Depuis la relance impulsée par le référentiel politique de la gouvernance économique nationale (PSE), nous n’avons pas été confrontés à ce problème à une si grande échelle, nous avons à la limite peu de solutions éprouvées sur lesquelles nous pouvons compter. Parmi ces solutions de relance de l’économie des entreprises, nous proposons ce « Tiercé » inspirant.

-Premièrement, le gouvernement, en fournissant de l’aide, pourrait alourdir les mesures de subventionnement pour les entreprises optant la fusion. Les entreprises ne seraient pas autorisées à utiliser les subventions pour préparer une entreprise à la vente ou pour financer des acquisitions ou des rachats jusqu’à ce que l’économie revienne à un semblant de normalité.

-Deuxièmement, le gouvernement et le secteur privé pourraient encourager et financer une vague de « rachats de travailleurs », dans laquelle les employés prennent le contrôle d’entreprises par ailleurs saines mais actuellement en difficulté. Le problème avec les rachats typiques est qu’ils blessent trop souvent les employés. Mais un rachat par un travailleur peut utiliser les techniques du capital-investissement pour donner aux employés leur part du produit de l’entreprise aux fins pour promouvoir l’actionnariat salarié.

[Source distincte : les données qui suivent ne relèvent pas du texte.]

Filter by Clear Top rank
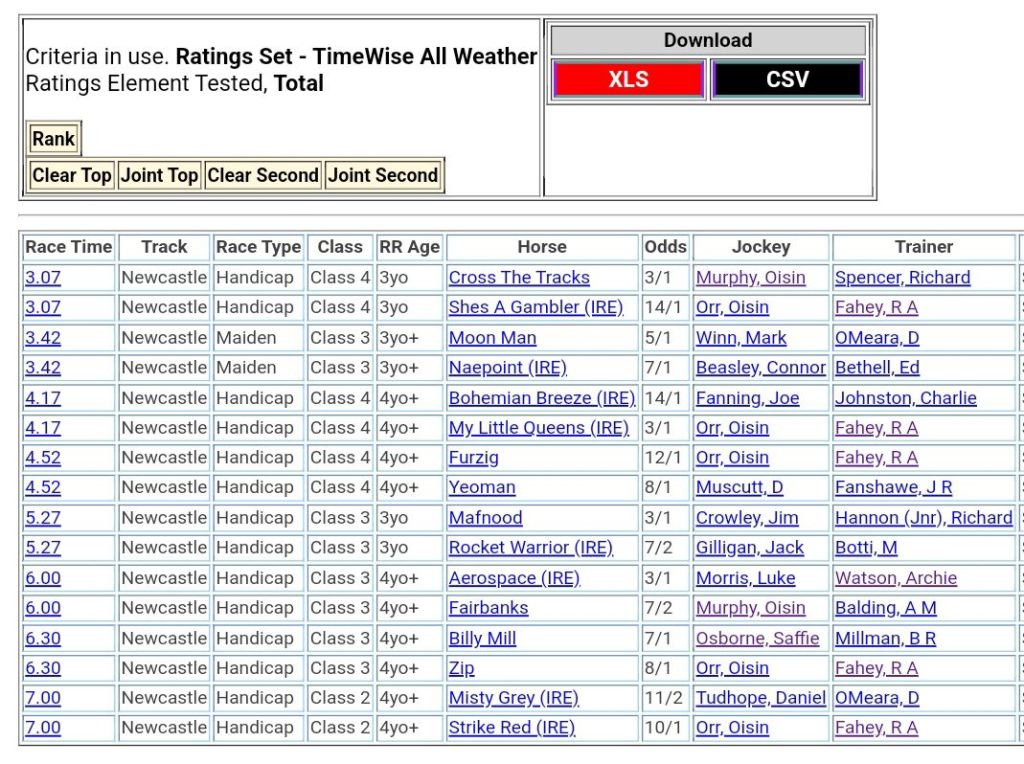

Bien que les rachats de travailleurs aient été rares et trop complexes, le Conseil Economique, Social et Environnemental (CESE) et l’Assemblée Nationale pourraient réfléchir sur comment encourager cette option (rachats de travailleurs) en allouant une partie des fonds aux investissements en actions des employés souhaitant acquérir leur entreprise mais de créer un «droit de premier refus» pour les employés des entreprises sur le point d’être vendues afin que les travailleurs aient la première possibilité de soumissionner.

Enfin, le gouvernement pourrait imposer une surveillance renforcée des fusions et des rachats, soit en appliquant rigoureusement les règles antitrust existantes, soit en créant de nouvelles restrictions sur le capital-investissement. L’idée n’est pas d’empêcher toutes les opérations de sauvetage, seulement les plus manifestement anticoncurrentielles. L’acheteur est-il un concurrent direct ? L’acheteur contrôle-t-il déjà les autres concurrents du même secteur ?

À l’heure actuelle, l’économie nationale est toujours en état de choc et l’incertitude a paralysé les acheteurs. Autrement dit, il reste encore beaucoup de temps pour agir. La possibilité d’une inégalité encore plus grande de la richesse et des revenus n’est malheureusement pas un danger auquel le gouvernement semble particulièrement sensible. Si le gouvernement manque de vigilance sur cette question, les riches s’enrichiront, les pauvres s’appauvriront et la classe moyenne sera encore plus étouffée. Et le contrecoup qui en résulte pourrait faire que le niveau actuel de mécontentement dans ce pays ouvre des années de réclusions économiques.